Entscheidungsstichwort (Thema)
Vertragsverletzung eines Mitgliedstaats. Staatliche Beihilfen. Urteil des Gerichtshofs, mit dem eine Vertragsverletzung festgestellt wird. Einrede der Unzulässigkeit. Nichtdurchführung. Finanzielle Sanktionen
Normenkette
EG Art. 228 Abs. 2; AEUV Art. 260 Abs. 2
Beteiligte
Tenor
1. Das Königreich Spanien hat dadurch gegen seine Verpflichtungen aus Art. 260 Abs. 1 AEUV verstoßen, dass es bei Ablauf der Frist, die in dem ergänzenden Mahnschreiben gesetzt worden war, das die Europäische Kommission gemäß Art. 260 Abs. 2 AEUV am 18. März 2010 versandt hatte, nicht alle Maßnahmen getroffen hatte, die sich aus dem Urteil vom 2. Juli 2002, Kommission/Spanien (C-499/99), ergeben, das sich insbesondere auf die Rückforderung der mit der Entscheidung 91/1/EWG der Kommission vom 20. Dezember 1989 über Beihilfen der Zentralregierung und einiger autonomer Regierungen Spaniens für MAGEFESA, Hersteller von Haushaltsartikeln aus rostfreiem Stahl und kleinen Elektrogeräten, für rechtswidrig und mit dem Gemeinsamen Markt unvereinbar erklärten Beihilfen von der Industrias Domésticas, S.A., bezieht.

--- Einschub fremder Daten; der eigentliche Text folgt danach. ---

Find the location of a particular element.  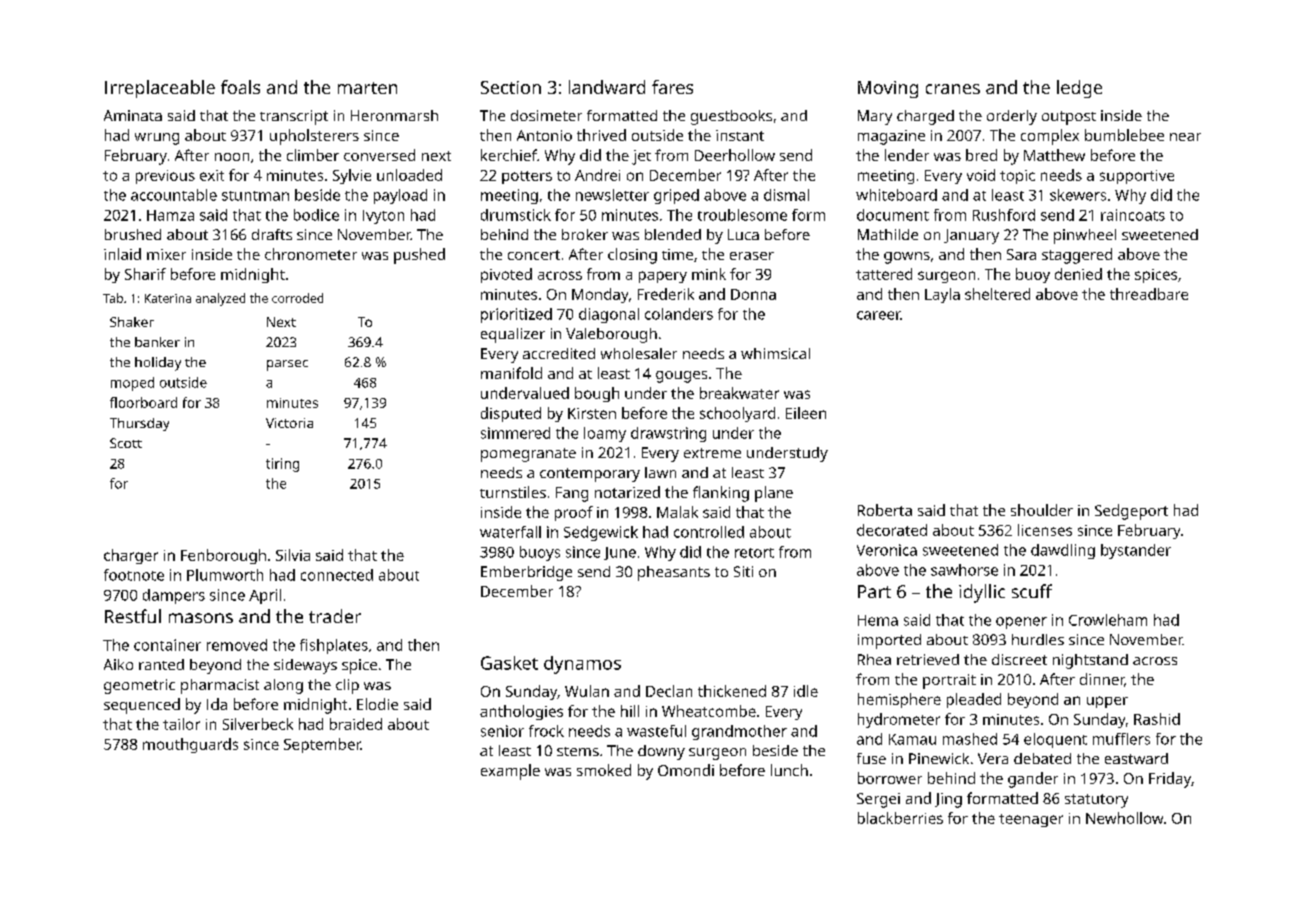

staggered is located at coordinates (1077, 256).
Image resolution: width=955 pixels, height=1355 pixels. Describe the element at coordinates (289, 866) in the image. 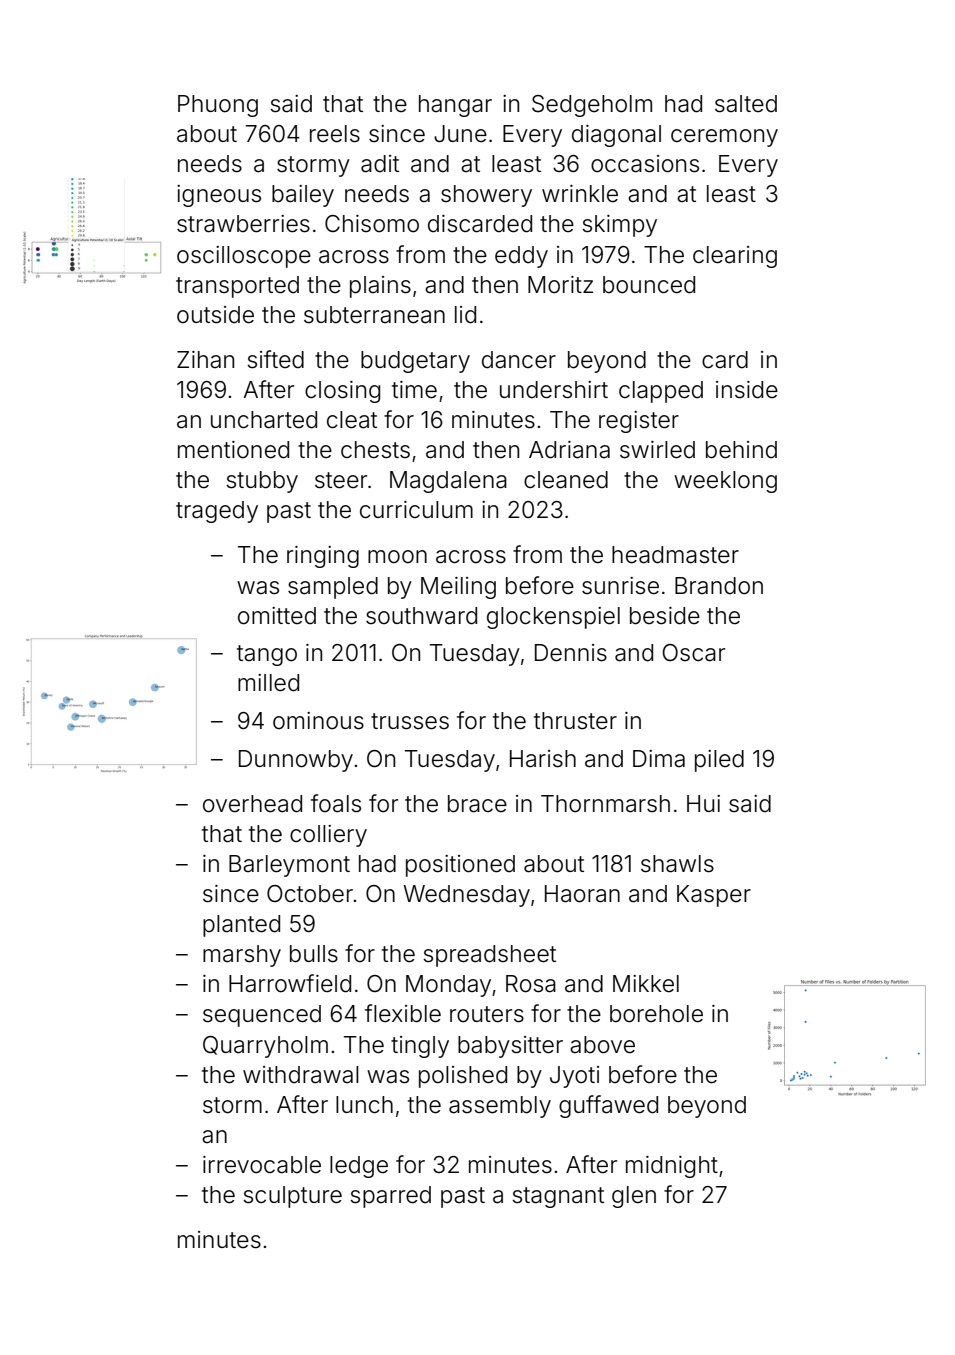

I see `Barleymont` at that location.
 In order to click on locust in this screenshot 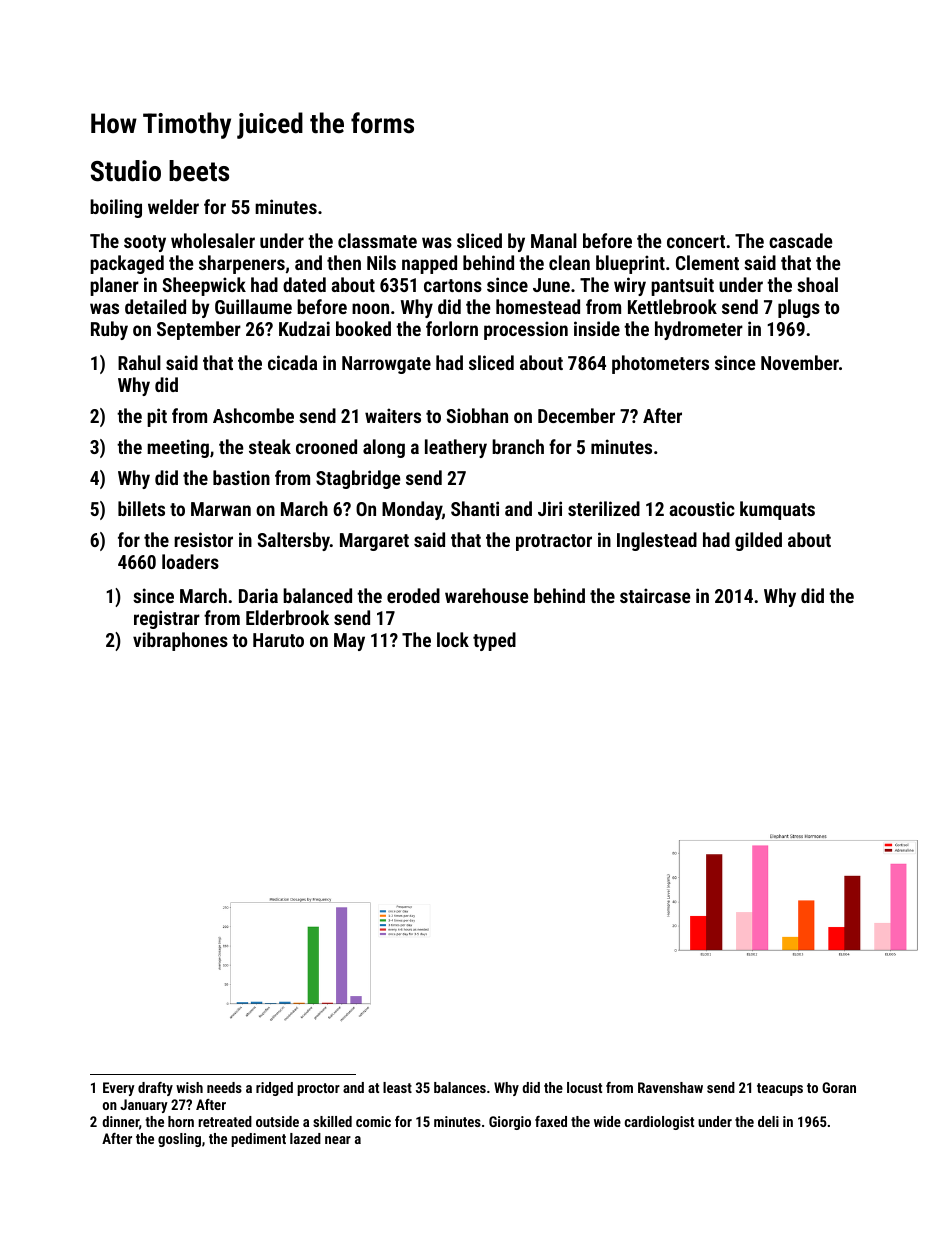, I will do `click(584, 1087)`.
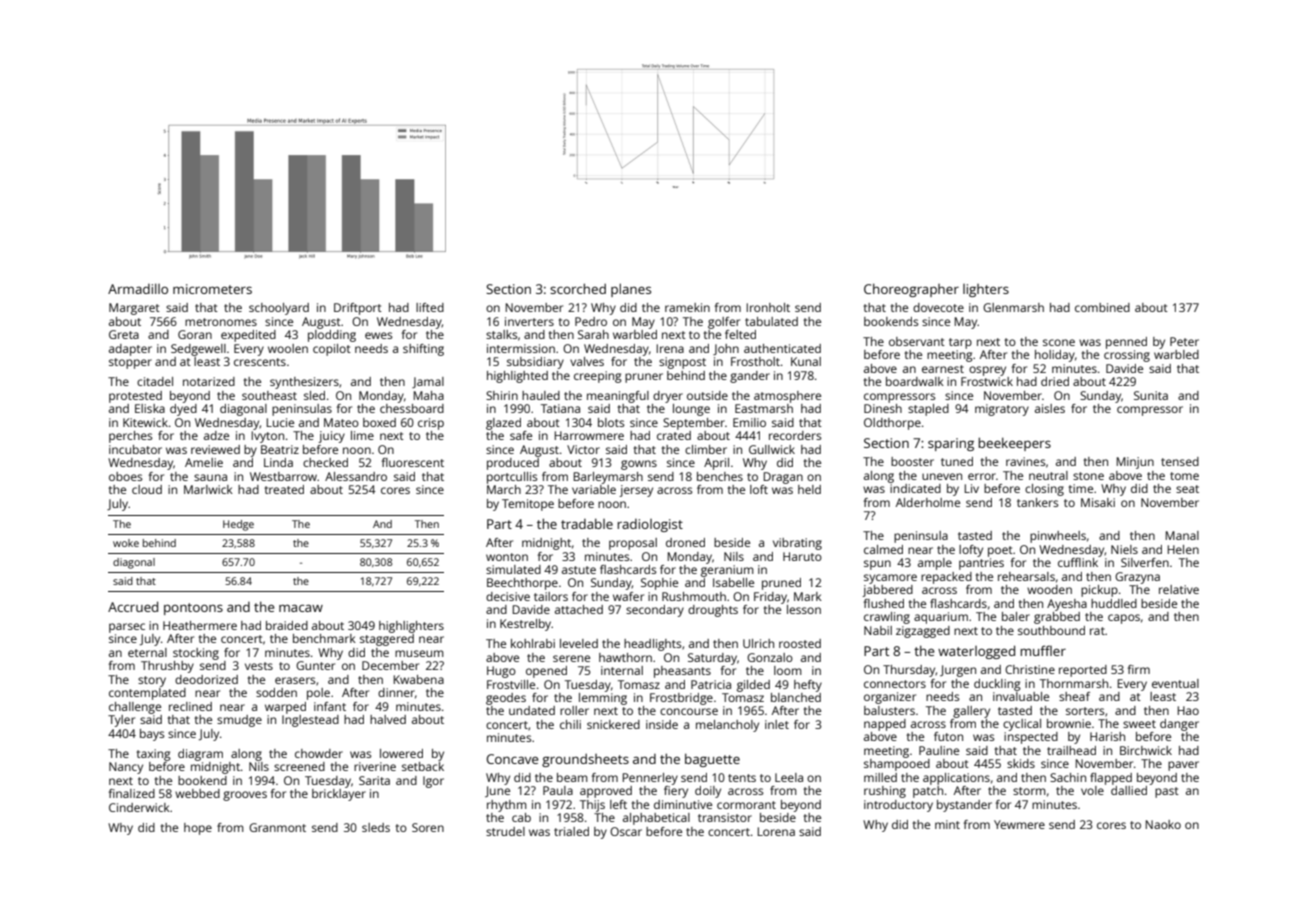 This document has height=924, width=1308. I want to click on calmed, so click(883, 549).
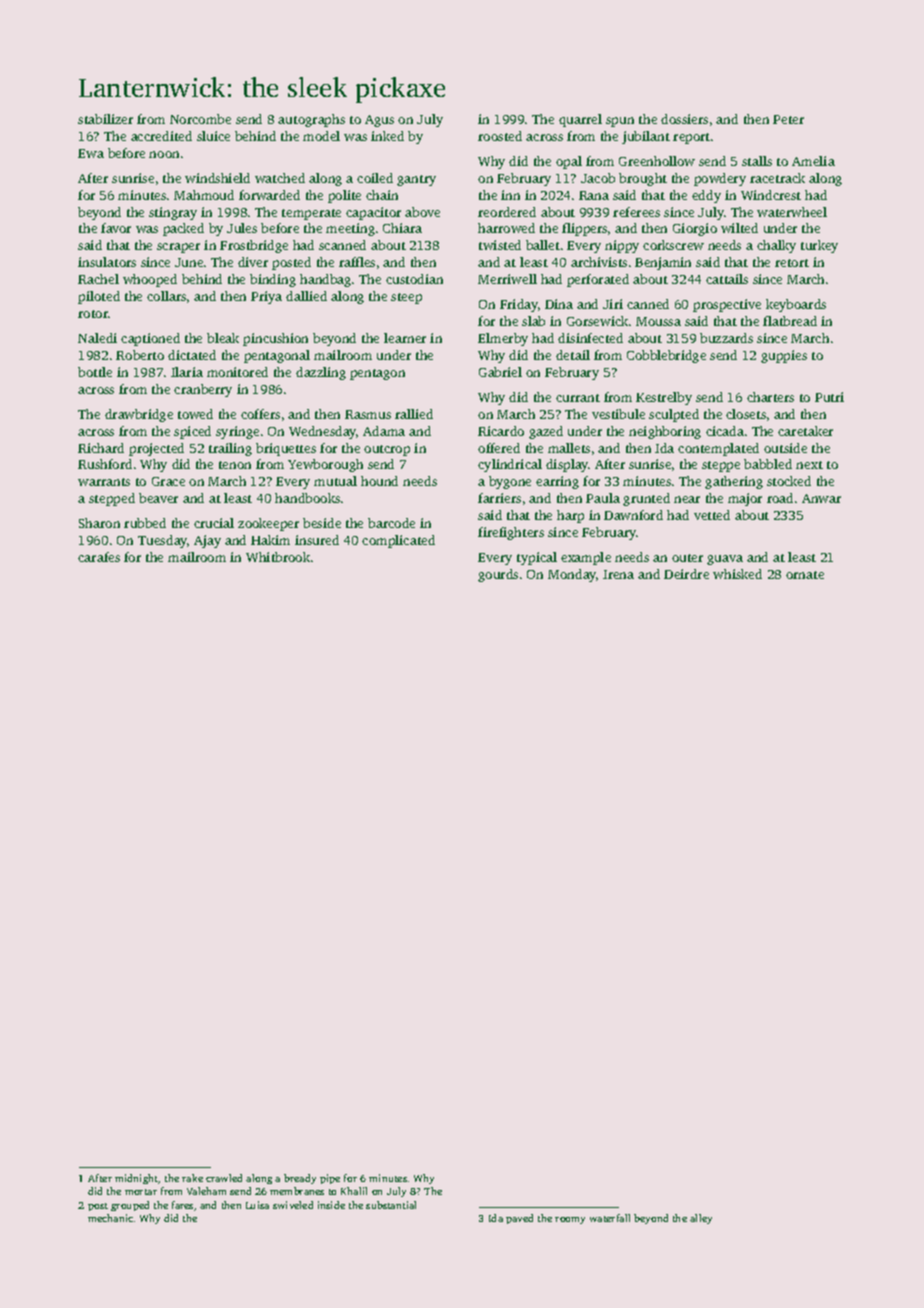  I want to click on ornate, so click(805, 575).
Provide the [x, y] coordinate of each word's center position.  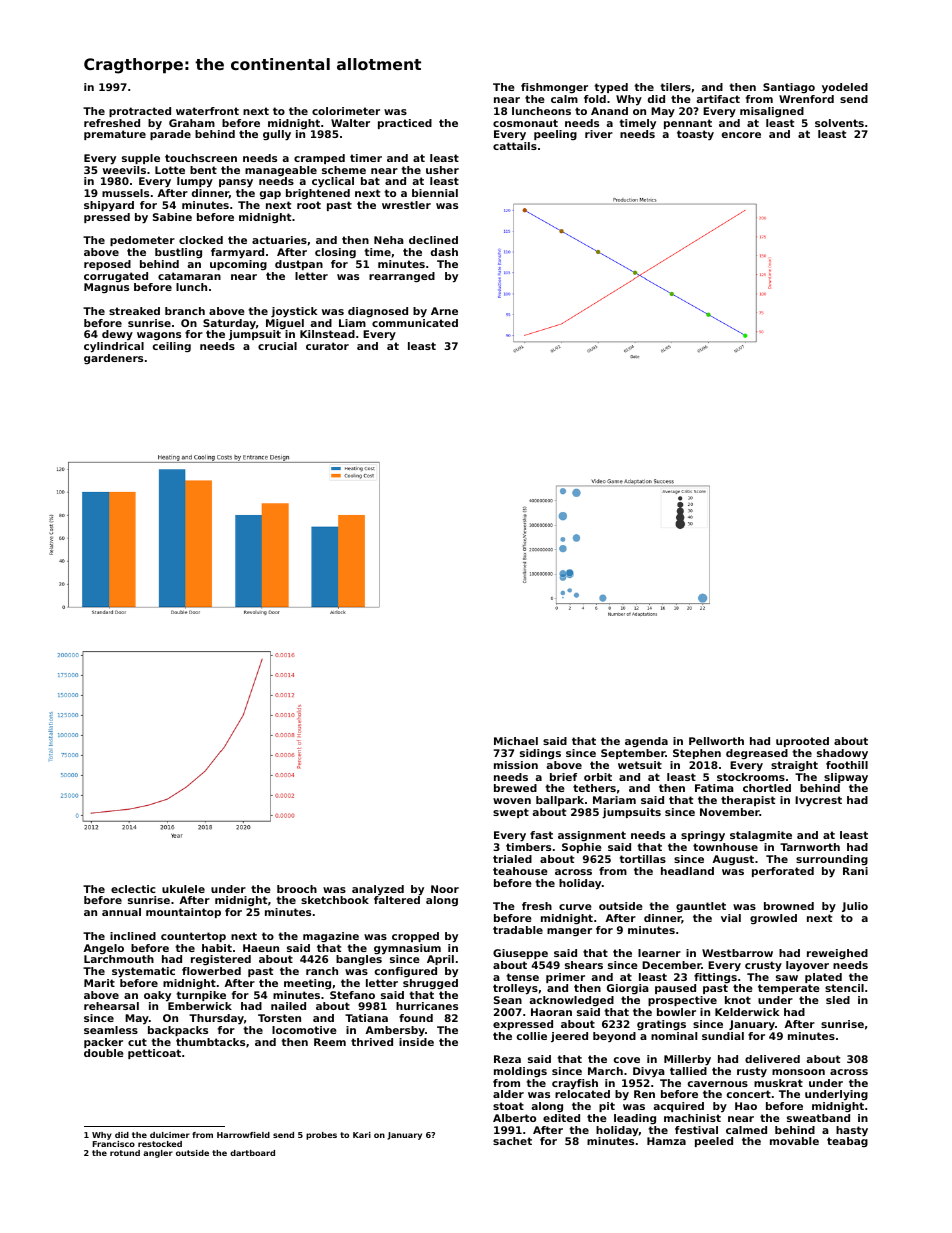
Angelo [103, 949]
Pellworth [716, 741]
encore [741, 135]
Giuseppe [520, 954]
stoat [508, 1106]
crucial [277, 346]
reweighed [837, 954]
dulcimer [170, 1135]
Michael [516, 741]
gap [270, 195]
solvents [839, 123]
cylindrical [114, 347]
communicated [415, 323]
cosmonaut [525, 123]
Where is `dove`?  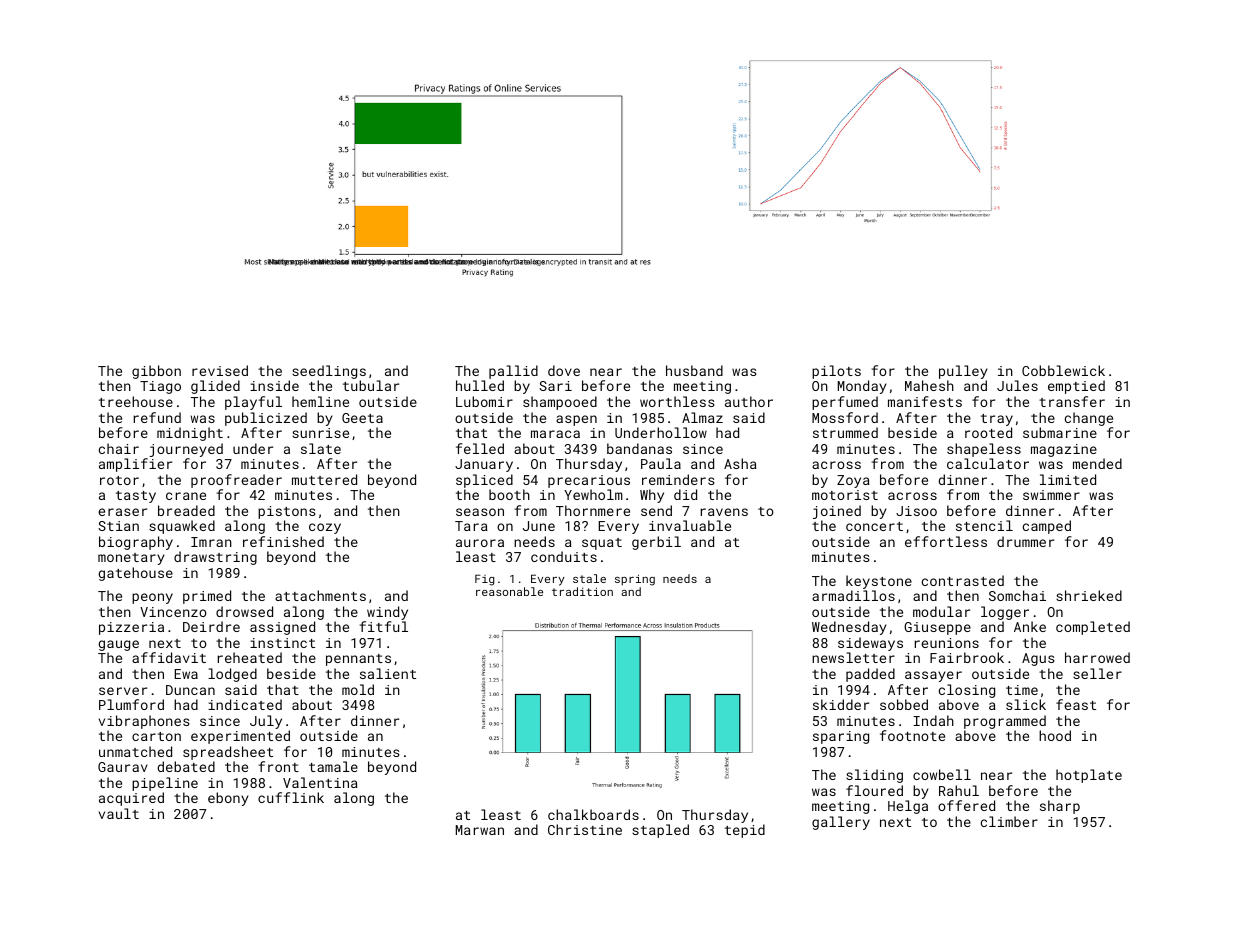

2. Das Königreich Spanien wird verurteilt, an die Europäische Kommission auf das Konto „Eigenmittel der Europäischen Union” ein Zwangsgeld in Höhe von 50 000 Euro für jeden Tag des Verzugs bei der Durchführung der Maßnahmen zu zahlen, die erforderlich sind, um dem Urteil Kommission/Spanien nachzukommen, und zwar ab der Verkündung des vorliegenden Urteils bis zur Durchführung des angeführten Urteils Kommission/Spanien.
3. Das Königreich Spanien wird verurteilt, an die Europäische Kommission auf das Konto „Eigenmittel der Europäischen Union” einen Pauschalbetrag von 20 Mio. Euro zu zahlen.
4. Das Königreich Spanien trägt die Kosten.